(Entries for locating text and elements)
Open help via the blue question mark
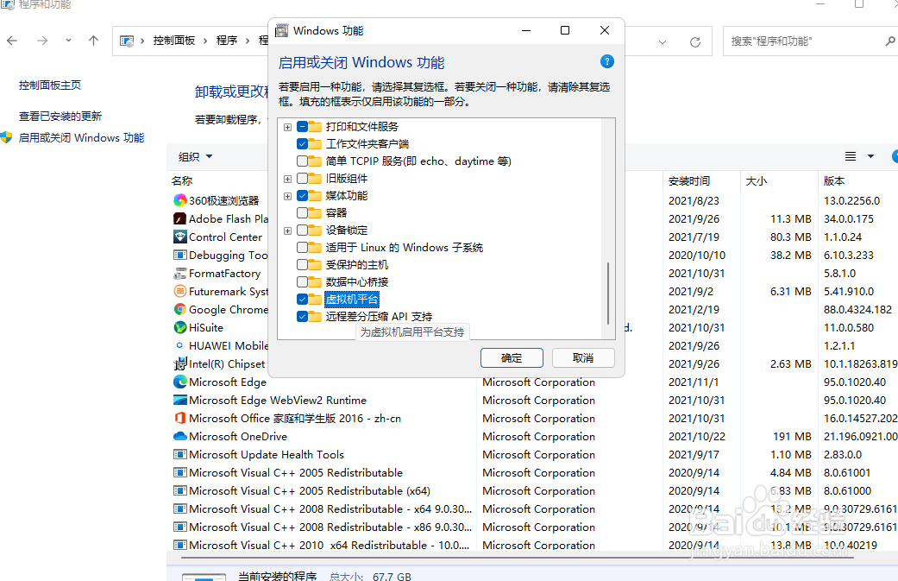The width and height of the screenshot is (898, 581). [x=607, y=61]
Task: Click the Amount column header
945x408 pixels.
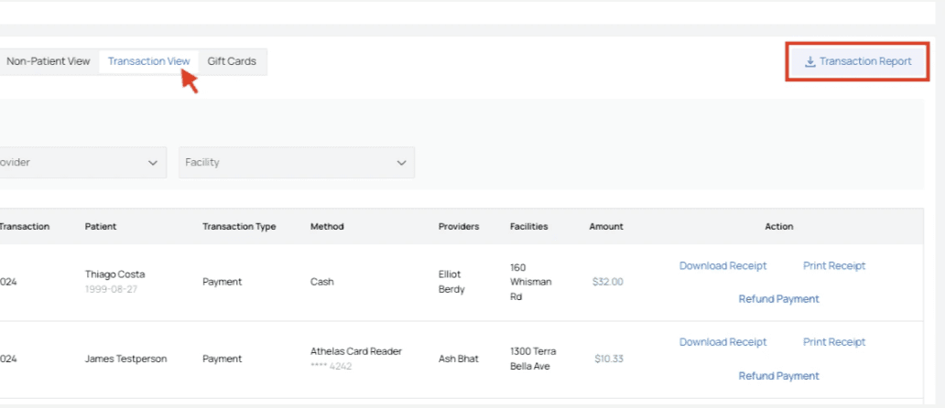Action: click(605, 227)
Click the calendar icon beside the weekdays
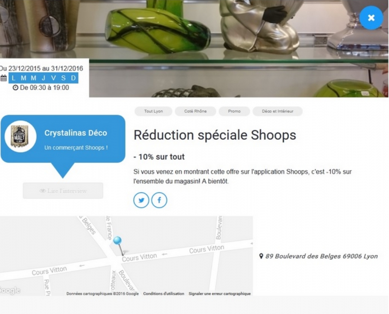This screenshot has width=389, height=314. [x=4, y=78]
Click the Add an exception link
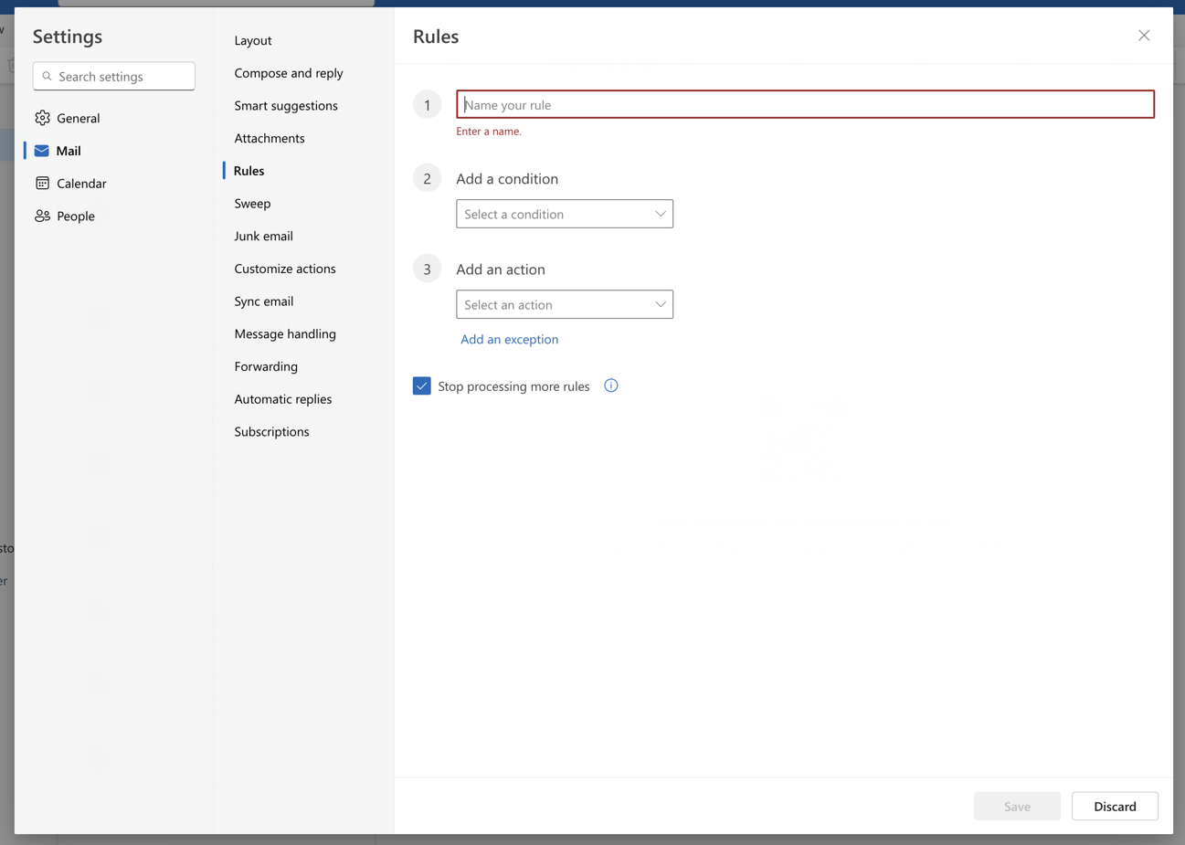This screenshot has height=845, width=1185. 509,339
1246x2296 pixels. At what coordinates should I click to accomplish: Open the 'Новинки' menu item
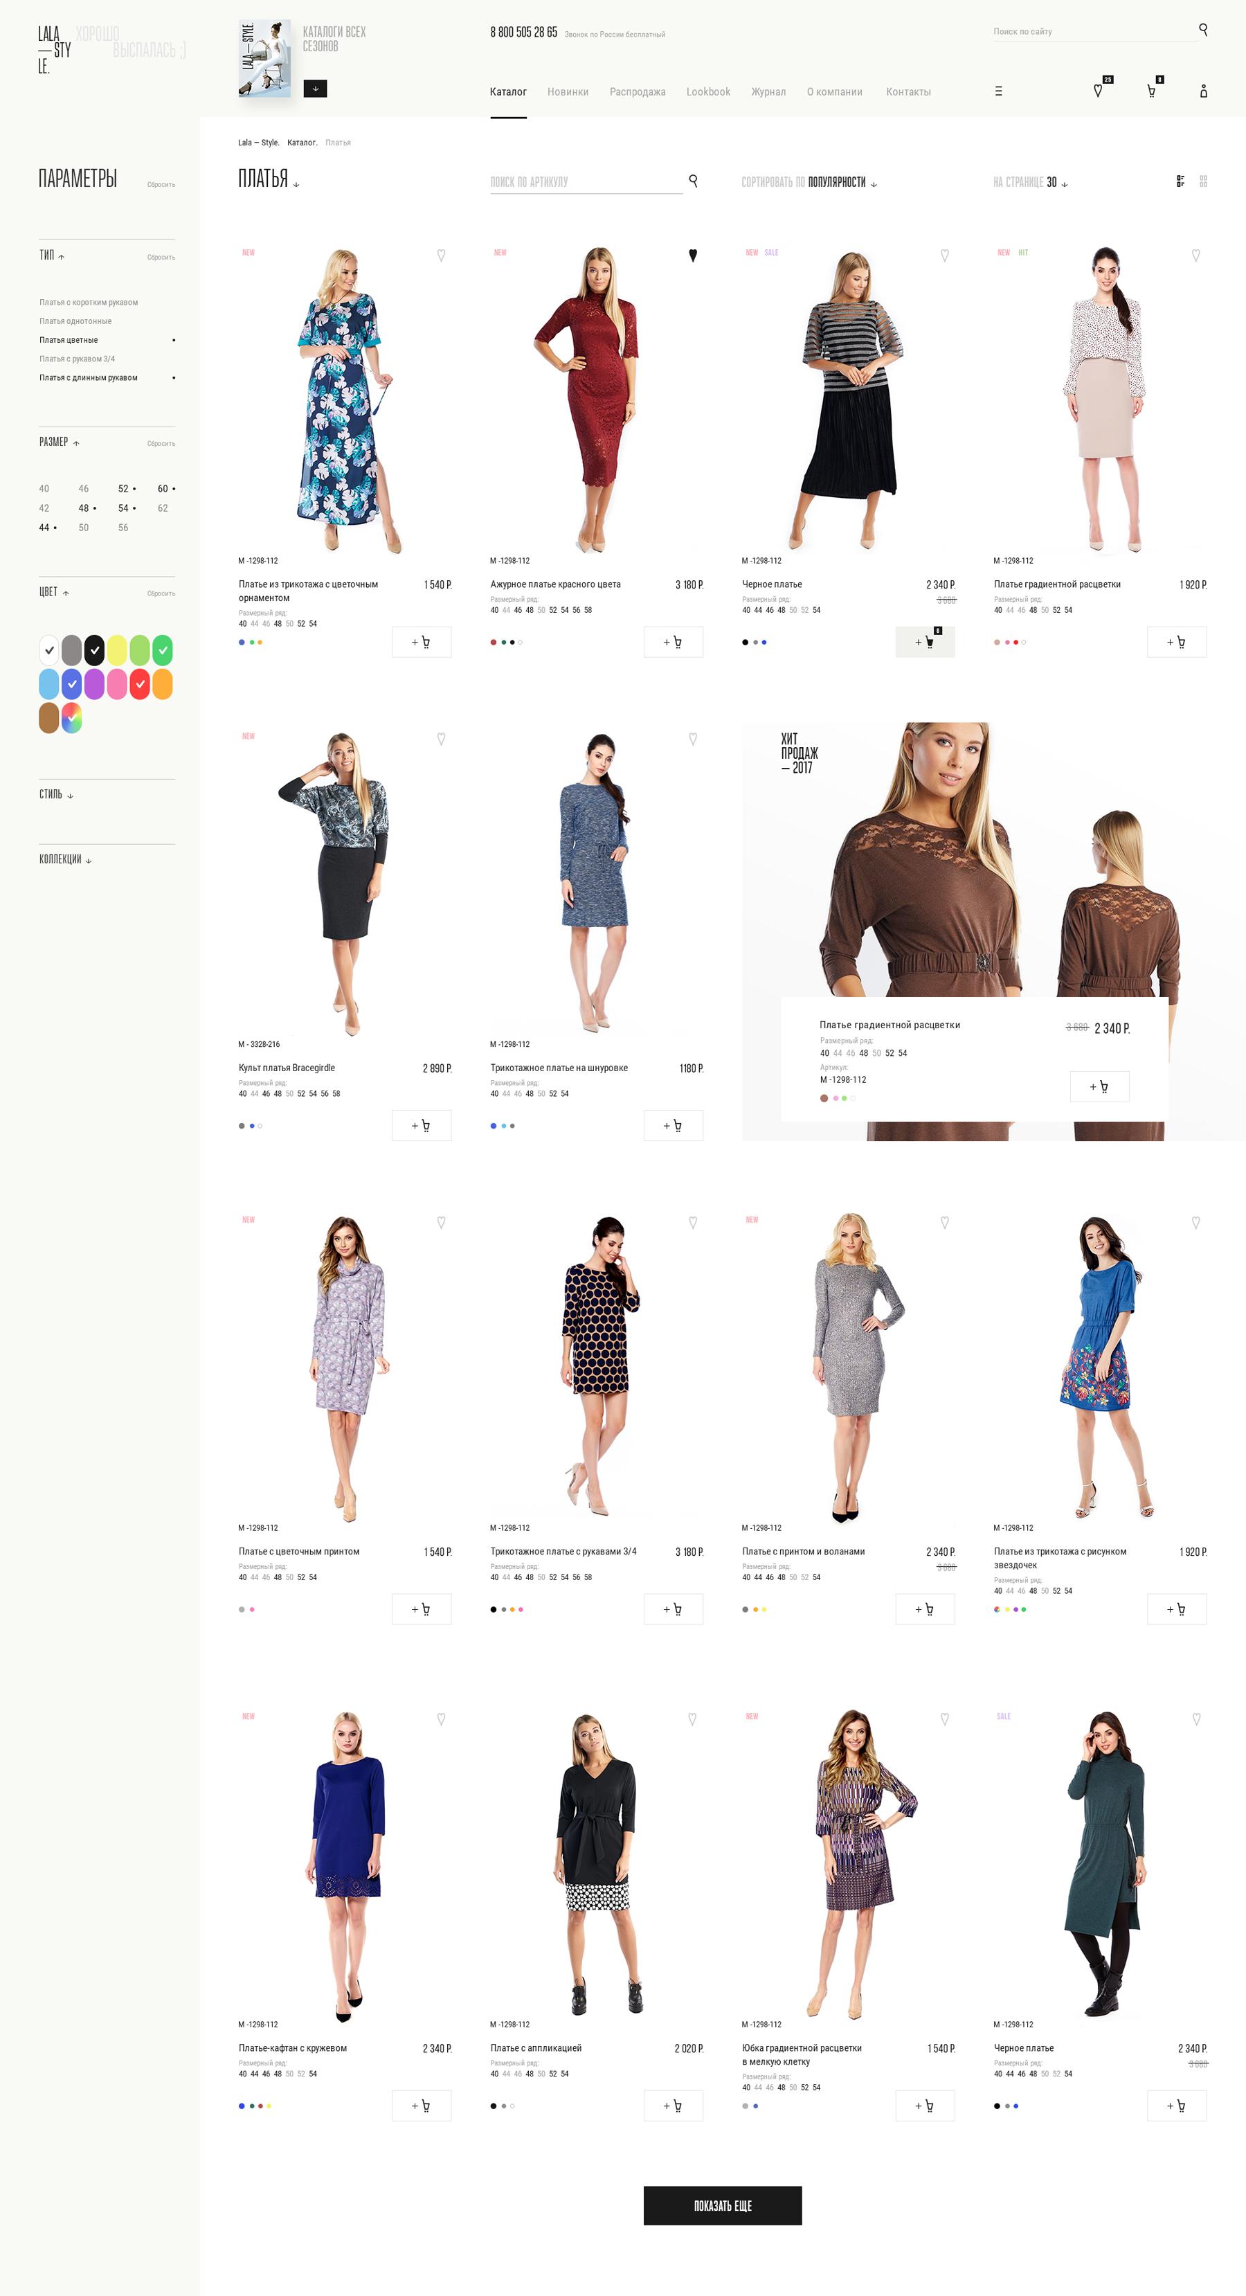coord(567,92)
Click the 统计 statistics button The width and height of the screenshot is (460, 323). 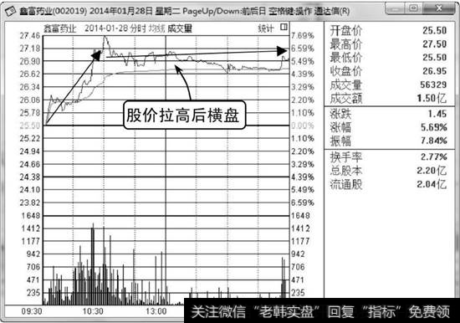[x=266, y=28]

** BRIEF **
Set out everything from the first of the lines above down to and including the line that contains "This screenshot has width=389, height=314." as a numbered list. Omit blank lines and the pictures.

** RESPONSE TO THE TASK **
1. Open help via the blue question mark
2. The width and height of the screenshot is (898, 581). [x=607, y=61]
3. Task: Click the Amount column header
4. 945x408 pixels.
5. Action: click(605, 227)
6. Click the calendar icon beside the weekdays
7. This screenshot has width=389, height=314. [x=4, y=78]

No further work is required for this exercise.